Clearly they had put a lot of work into this.

“If they don’t let us in, then they must have something to hide,” rang out a voice that was clearly prepared to riot.

“We’ll force our way in, then!” said another.

“No-no-no-no…Friends,” I said, feeling the need to intervene. “We will not use force…Just explain the situation and ask nicely. That’s all. If they don’t let you in, they don’t let you in.”

“But mark those apartments,” said Hasan, “so we know who they are.”

“What if we made them swear on the Koran that they weren’t hiding the psycho?”

This question had to be from one of the girls. It was obvious from the tone and the naïveté. Many people did not take such oaths seriously these days. What made her think that people here would?

“That will never work,
ayol
!” said Pamir, trying not to laugh. On the one hand, we had Hümeyra, who wanted us to return her stolen bag, and on the other, our girls, who would be perfectly satisfied by an “honest to God oath”…It wasn’t going to be easy to catch our psycho, but if we were relentless, perhaps we could pull it off.

“Does anyone else have any questions?”

The girls and some of the drivers were clearly ready to cause a commotion.

“Now, please, let’s get into search groups,” said Hasan, with all the authority of a military commander. “Twos or threes…Then everyone can take one of these sheets and each unit can start searching its own area!”

We were ready to embark upon our desperate operation.

The start signal had been given.

26.

J
ust as Hasan finished, two police cars and one police van with blue and red police lights flashing on their roofs arrived. They closed off both ends of the street.

Our tiny little street was turning into a circus.

“All right, everyone, come on, clear out,” they began, the words blaring through the vehicle megaphones. “C’mon, now, clear out!”

They were more than ready to charge at us.

The girls weren’t afraid of the police; to the contrary, they were capable of standing up to them, even openly defying them. But the taxi drivers weren’t like that. The drivers shrank back immediately.

Someone had called the police.

It could have been a neighborhood inhabitant who was alarmed at what was going on outside her window, or even our psycho himself.

Clearly the police didn’t want to miss this opportunity. They always saw transvestites as trouble (from whom they were nevertheless plenty eager to demand free sex whenever they caught us alone in a quiet corner), and now those same transvestites had fallen into their clutches en masse; they were ready to play it rough. We were ready to give it right back to them.

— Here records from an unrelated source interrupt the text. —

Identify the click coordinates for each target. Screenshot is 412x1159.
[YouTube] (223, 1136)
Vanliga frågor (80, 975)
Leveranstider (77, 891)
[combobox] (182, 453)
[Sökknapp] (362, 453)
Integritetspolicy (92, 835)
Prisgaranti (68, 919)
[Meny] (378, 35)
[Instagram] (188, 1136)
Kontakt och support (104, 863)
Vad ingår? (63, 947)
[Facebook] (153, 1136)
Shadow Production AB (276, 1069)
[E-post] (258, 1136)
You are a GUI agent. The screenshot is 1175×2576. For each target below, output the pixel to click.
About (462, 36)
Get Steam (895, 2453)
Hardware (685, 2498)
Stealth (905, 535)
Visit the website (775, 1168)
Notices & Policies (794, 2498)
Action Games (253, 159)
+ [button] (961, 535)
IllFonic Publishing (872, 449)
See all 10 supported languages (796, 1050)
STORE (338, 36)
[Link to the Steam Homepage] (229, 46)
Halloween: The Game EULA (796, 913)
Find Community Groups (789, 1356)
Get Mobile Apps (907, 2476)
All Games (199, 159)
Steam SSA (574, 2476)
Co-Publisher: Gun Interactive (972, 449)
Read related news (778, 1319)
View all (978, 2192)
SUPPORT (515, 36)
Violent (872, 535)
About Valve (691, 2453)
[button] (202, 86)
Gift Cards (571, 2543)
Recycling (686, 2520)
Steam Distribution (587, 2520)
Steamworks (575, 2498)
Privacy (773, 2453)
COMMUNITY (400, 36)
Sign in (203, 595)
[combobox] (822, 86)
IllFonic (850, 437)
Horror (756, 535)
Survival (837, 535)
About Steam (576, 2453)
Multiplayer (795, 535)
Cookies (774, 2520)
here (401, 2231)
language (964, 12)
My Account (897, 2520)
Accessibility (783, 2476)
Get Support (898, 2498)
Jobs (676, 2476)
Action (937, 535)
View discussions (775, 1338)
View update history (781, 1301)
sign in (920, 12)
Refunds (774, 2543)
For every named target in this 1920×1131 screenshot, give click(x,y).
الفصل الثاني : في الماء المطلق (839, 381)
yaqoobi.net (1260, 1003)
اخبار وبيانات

I remembered what Hakan Gülseven, a journalist I admired, had once written: “Doubtless the wheels will continue to turn this way until the security forces realize it is their duty to save people’s necks, not break them.”

I was the cause of all this. It would have been unfair for Pamir or Hasan to be blamed just because they were the organizers.

I stepped forward.

I would accept all responsibility as the leader of this gang, on the condition that no one else was taken into custody. They invited me to the police station in an extremely polite manner I found difficult to fathom.

Even though Pamir tried to intervene—“No way,
abla
, you won’t go alone!”—I was having none of it.

“Stay out of this,” I said. “This has nothing to do with you.”

This motley crew crowding the small street was her doing, it was true, but I was the one who had let it go on. I could have stopped it. I hadn’t. So I had become responsible.